Seizures are more frequent in the neonatal period than at any other time of life, and they occur disproportionately in preterm infants and in those with acute brain injury such as hypoxic-ischemic encephalopathy or stroke. A substantial proportion of electrographic seizures in monitored high-risk infants have no clinical correlate, which means clinical observation alone underestimates seizure burden (van Rooij 2010; Pressler 2021).

Evidence & guidelines

A randomized trial comparing first-line agents framed the limited efficacy of monotherapy in controlling neonatal seizures (Painter 1999), and a trial of treating electrographically detected subclinical seizures examined the value of monitoring-guided care (van Rooij 2010). The International League Against Epilepsy issued a dedicated classification for neonatal seizures emphasizing electrographic confirmation (Pressler 2021), and reviews describe the genetic neonatal-onset epilepsies (McTague 2016).

History

Neonatal seizures were long classified by their clinical appearance into subtle, clonic, tonic, and myoclonic types, but the recognition that many electrographic seizures lack clinical signs, and that some clinical events lack an electrographic correlate, shifted the field toward electroencephalography-based definition. The advent of continuous and amplitude-integrated electroencephalography, the growing understanding of genetic neonatal-onset epilepsies, and a dedicated International League Against Epilepsy classification reshaped how the condition is defined and studied.

Debates

Should treatment target electrographic as well as clinical seizures?
Because many seizures are subclinical, whether and how aggressively to treat electrographically detected events that lack clinical signs, and how this affects outcome, remains debated and was the focus of dedicated trial work.

Key figures

  • Joseph J. Volpe
  • Ronit M. Pressler
  • Eli M. Mizrahi

Related topics

Seminal works

  • painter-1999
  • pressler-2021

Frequently asked questions

Are neonatal seizures the same as epilepsy?
Usually not.

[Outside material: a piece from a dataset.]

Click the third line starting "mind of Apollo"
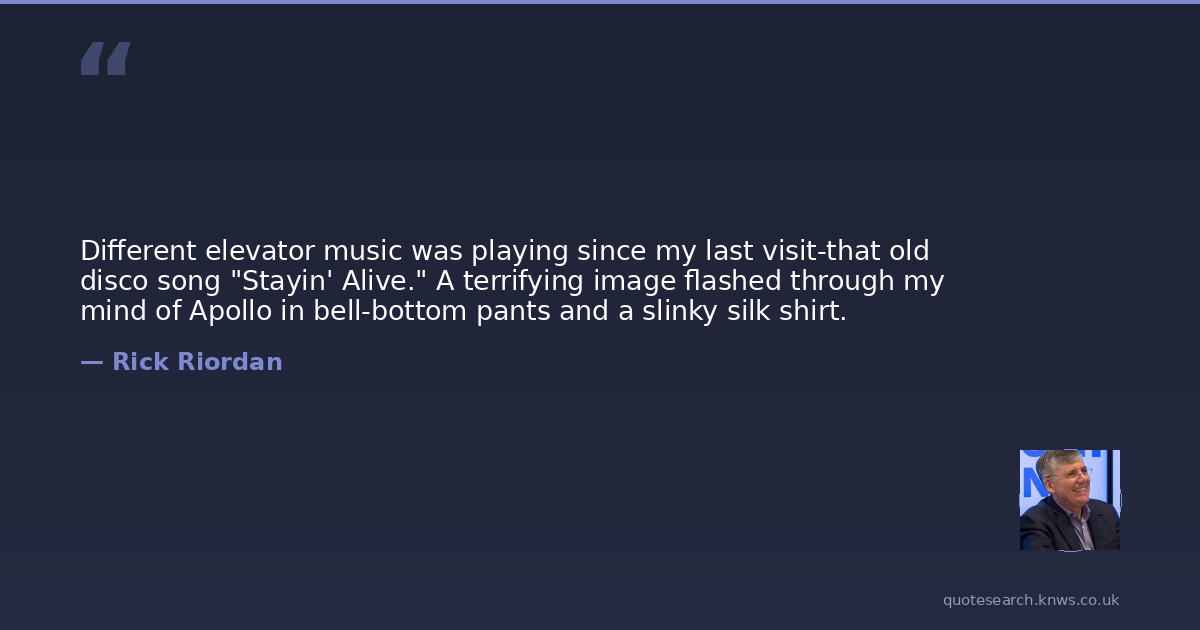 coord(463,311)
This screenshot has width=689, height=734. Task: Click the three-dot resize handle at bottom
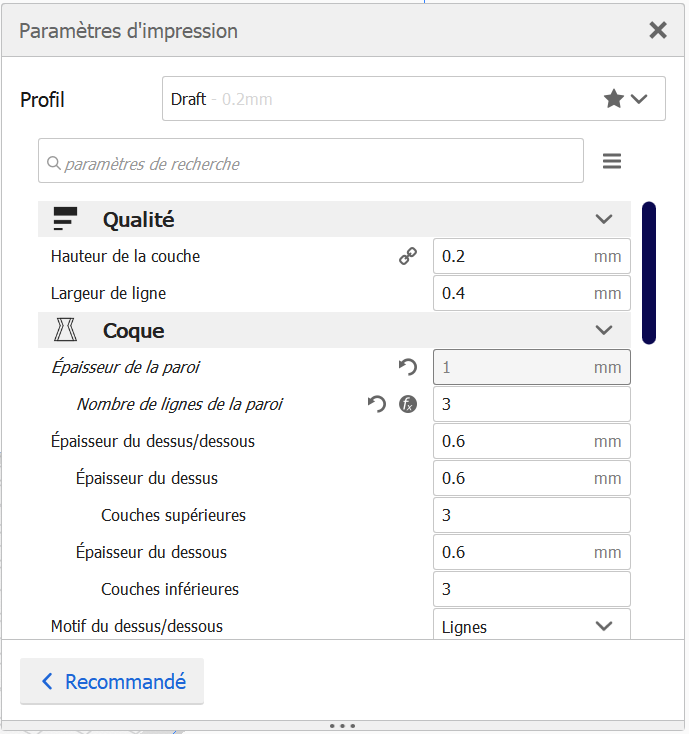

Most neonatal seizures are acute symptomatic events caused by an underlying insult such as hypoxic-ischemic injury, stroke, infection, or metabolic disturbance, rather than the recurrent unprovoked seizures that define epilepsy; a smaller group reflects genetic or structural neonatal-onset epilepsies.
Why is EEG important for diagnosing neonatal seizures?
Many electrographic seizures in newborns produce few or no visible signs, and some clinical movements are not seizures, so electroencephalographic monitoring is used to confirm seizures and to gauge their true burden.